E’ iniziato ieri ad Ancona il processo “Oro Nero”, che vede sul banco degli imputati i vertici della Raffineria Api di Falconara,  nonché i tecnici dell’impianto con l’accusa di disastro ambientale. Il caso specifico si riferisce all’incidente avvenuto nell’aprile del 2018, quando un problema al serbatoio TK61, cioè l’inclinazione del tetto galleggiante, provocò la fuoriuscita di idrocarburi con le relative esalazioni che si propagarono in tutto il territorio circostante. 

Ma come abbiamo più volte denunciato tutta la storia di questo mega impianto, uno dei più pericolosi presenti in Italia, è caratterizzata da eventi di questo tipo,  che mettono continuamente a repentaglio la salute e la vita di chi abita a Falconara e nelle località di tutta la zona. 

L’ultimo grave episodio si è verificato venerdì 28 marzo alle 22.30, quando la perdita di gasolio da un serbatoio ha provocato un incendio le cui fiamme, visibili anche da decine di chilometri di distanza,  si sono innalzate al cielo e hanno tenuto la popolazione falconarese e non solo con il fiato sospeso per circa mezz’ora, quando sono state finalmente domate.

In concomitanza con la prima udienza nel pomeriggio più di duecento persone si sono riunite nella centrale Piazza Roma di Ancona,  per ribadire ancora una volta la necessità, come hanno sottolineato gli attivisti del movimento “Fermiamo il disastro ambientale”, della  “progressiva dismissione degli impianti della raffineria Api con un piano di bonifiche pubbliche, che preveda il concorso del privato secondo il principio “chi inquina paga”, che tutelino il lavoro e risarciscano la cittadinanza, per evitare l’ennesima cattedrale nel deserto”. Ma questo è un obiettivo di medio termine; nell’immediato “dato che la raffineria non è in grado di limitare il danno permanente inflitto, urge la sospensione temporanea delle sue attività, che reclamiamo nella responsabilizzazione di tutti gli organi competenti e implicati, dalla magistratura attraverso il sequestro degli impianti senza facoltà d’uso, all’amministrazione comunale con un’ordinanza per limitazione e tutela del rischio sanitario, alla Regione Marche e i ministeri competenti attraverso la sospensione dell’Autorizzazione integrata ambientale”. 
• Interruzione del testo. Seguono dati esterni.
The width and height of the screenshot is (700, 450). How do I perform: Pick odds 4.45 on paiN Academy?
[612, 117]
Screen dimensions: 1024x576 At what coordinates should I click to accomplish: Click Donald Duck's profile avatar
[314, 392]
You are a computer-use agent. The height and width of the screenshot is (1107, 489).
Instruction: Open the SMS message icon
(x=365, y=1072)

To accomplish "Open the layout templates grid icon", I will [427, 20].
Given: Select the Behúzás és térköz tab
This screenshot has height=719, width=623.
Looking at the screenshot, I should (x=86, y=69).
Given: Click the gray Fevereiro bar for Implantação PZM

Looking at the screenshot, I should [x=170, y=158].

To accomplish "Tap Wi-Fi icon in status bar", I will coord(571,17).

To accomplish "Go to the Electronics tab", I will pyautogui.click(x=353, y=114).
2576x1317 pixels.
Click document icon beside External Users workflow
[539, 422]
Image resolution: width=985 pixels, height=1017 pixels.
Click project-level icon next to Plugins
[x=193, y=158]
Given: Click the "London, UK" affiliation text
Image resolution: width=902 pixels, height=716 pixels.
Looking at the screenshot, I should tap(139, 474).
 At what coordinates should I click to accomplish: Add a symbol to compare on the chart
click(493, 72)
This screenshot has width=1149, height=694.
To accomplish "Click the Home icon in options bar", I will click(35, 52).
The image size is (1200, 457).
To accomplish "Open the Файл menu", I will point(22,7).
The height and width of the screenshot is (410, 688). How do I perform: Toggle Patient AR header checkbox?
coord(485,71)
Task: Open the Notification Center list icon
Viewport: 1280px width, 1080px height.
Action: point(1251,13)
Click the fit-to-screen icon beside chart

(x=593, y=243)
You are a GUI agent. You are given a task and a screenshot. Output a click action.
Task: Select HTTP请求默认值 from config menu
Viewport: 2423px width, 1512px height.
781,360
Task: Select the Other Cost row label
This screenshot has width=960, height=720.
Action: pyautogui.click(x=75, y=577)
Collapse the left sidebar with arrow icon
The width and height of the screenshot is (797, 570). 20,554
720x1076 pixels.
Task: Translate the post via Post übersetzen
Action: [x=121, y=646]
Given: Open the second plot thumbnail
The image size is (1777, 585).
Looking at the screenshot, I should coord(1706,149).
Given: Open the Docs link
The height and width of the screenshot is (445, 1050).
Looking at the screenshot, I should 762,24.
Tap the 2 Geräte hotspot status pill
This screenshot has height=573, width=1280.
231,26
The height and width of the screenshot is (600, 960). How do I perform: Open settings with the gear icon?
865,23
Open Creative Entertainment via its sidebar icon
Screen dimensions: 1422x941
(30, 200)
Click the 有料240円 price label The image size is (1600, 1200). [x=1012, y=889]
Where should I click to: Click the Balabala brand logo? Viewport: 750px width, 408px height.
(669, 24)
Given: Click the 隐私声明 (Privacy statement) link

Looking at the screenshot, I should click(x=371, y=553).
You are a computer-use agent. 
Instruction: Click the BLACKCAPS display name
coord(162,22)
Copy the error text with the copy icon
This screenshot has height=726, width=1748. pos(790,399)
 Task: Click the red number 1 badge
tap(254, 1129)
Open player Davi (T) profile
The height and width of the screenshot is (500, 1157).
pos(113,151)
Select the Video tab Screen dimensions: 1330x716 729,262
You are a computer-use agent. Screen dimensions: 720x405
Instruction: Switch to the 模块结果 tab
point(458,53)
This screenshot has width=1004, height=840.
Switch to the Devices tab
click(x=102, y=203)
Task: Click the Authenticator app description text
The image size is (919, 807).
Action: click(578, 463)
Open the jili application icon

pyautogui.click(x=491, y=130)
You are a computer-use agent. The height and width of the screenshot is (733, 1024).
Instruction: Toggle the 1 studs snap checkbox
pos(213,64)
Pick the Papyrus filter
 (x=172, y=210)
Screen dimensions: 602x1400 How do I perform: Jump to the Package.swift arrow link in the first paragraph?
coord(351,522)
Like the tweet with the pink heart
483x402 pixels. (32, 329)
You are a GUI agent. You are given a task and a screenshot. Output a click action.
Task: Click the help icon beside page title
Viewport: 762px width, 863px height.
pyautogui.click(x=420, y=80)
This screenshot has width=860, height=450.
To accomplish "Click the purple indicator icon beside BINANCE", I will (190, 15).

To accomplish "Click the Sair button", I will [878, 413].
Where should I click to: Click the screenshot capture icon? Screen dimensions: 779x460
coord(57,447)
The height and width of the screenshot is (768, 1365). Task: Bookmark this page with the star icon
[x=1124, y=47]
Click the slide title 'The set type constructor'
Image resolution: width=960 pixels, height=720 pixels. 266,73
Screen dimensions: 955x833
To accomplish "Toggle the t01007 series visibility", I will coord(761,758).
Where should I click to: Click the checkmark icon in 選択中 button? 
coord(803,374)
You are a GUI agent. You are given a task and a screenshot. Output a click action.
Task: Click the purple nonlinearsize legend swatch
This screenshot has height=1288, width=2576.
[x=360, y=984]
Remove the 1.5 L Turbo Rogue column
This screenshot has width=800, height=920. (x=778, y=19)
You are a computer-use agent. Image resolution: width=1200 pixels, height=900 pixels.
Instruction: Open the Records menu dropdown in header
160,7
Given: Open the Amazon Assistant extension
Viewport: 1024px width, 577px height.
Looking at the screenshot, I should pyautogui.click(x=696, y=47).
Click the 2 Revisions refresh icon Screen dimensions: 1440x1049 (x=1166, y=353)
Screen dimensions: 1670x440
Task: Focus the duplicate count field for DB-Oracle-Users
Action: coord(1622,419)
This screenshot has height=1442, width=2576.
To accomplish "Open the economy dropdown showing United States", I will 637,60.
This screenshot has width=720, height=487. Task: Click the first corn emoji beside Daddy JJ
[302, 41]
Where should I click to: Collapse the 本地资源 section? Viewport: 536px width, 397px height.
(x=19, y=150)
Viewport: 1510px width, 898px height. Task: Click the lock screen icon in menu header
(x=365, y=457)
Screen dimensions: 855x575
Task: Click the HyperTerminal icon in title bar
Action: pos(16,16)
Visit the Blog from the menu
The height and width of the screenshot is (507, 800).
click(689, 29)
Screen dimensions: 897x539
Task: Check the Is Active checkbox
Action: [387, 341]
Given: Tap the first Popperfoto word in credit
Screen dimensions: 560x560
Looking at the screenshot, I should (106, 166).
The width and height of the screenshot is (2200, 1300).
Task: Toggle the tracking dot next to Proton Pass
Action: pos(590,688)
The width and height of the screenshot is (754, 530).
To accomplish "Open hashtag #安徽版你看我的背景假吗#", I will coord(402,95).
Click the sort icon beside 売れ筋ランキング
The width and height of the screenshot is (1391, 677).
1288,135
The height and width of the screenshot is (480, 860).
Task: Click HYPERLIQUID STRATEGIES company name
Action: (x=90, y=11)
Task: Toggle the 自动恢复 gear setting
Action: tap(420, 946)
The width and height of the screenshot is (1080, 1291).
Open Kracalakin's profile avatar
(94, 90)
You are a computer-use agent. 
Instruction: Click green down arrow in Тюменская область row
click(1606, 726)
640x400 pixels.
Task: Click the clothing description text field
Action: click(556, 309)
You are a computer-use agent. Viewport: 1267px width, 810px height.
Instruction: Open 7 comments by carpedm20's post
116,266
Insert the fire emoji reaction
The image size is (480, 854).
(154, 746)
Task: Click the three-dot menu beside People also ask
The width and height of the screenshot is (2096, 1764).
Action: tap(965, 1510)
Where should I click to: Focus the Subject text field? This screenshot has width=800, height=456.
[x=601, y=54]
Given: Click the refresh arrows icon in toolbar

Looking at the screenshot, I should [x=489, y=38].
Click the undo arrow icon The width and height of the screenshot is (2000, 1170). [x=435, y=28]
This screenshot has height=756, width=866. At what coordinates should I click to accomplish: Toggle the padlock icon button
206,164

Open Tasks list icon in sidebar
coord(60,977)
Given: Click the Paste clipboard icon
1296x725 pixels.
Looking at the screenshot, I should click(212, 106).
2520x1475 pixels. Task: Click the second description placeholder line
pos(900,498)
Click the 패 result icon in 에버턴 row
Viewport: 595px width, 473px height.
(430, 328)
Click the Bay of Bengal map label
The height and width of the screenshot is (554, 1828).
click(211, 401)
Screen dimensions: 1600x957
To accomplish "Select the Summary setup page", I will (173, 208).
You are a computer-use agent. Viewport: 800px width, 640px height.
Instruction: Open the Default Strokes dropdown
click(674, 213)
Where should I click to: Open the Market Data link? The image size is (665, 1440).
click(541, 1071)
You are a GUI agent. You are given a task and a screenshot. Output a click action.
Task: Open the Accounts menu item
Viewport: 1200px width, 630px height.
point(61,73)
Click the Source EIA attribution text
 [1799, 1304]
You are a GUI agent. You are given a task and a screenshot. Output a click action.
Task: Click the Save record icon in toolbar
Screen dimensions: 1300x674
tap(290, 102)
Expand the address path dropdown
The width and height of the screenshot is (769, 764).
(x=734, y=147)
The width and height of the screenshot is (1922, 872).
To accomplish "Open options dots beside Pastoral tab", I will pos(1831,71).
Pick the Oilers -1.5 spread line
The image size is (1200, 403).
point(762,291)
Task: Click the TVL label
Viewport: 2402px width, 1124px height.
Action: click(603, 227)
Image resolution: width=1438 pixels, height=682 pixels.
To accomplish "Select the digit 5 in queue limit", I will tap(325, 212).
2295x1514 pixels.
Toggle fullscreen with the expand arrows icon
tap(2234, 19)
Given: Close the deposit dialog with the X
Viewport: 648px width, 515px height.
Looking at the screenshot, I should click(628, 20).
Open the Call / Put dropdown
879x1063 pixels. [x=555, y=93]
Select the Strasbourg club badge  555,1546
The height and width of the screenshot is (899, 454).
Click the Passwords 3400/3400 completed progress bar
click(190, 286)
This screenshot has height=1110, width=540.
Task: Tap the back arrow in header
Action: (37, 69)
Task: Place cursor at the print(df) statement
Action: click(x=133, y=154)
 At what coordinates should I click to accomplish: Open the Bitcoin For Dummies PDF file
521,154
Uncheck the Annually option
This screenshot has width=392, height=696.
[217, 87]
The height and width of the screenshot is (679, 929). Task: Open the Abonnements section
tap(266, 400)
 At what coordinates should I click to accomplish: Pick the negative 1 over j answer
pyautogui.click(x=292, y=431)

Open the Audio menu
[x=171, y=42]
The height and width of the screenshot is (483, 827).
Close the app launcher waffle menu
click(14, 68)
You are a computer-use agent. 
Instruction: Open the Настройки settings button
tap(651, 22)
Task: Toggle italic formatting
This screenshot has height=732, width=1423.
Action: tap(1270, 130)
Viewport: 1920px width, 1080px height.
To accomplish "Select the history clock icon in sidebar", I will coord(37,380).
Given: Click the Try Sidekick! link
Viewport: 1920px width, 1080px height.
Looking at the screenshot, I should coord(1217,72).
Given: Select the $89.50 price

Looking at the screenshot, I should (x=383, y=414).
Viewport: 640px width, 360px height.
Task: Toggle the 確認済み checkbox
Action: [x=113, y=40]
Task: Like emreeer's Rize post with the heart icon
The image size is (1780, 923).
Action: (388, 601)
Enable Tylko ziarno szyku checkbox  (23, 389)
In piazza erano presenti anche delegazioni di altri movimenti del territorio, come il  “Comitato No Edison di Jesi”, che da mesi si batte per impedire la realizzazione di un grande impianto di rifiuti e il Comitato che ad Ancona è in lotta da tempo contro il progetto della costruzione di una grande banchina nel porto, per consentire l’attracco della grandi navi da crociera, con le relative conseguenze che ciò comporterebbe. 

Un’altra mobilitazione da segnalare è quella in corso a Pesaro, dove si vuole dare vita ad un grande impianto di liquefazione di gas in una zona alluvionale, ad alto rischio sismico, con un territorio sabbioso e a poche decine di metri dalle abitazioni. 

Tutti progetti e insediamenti figli di una logica perversa, che in nome del profitto se ne infischia di chi vive nei territori, umani e non umani, e grazie ad una classe politica complice continua a massacrare l’ambiente. 

Per fortuna c’è chi non abbassa la testa e si organizza, nella consapevolezza che solo la mobilitazione dal basso può fermare il disastro ambientale.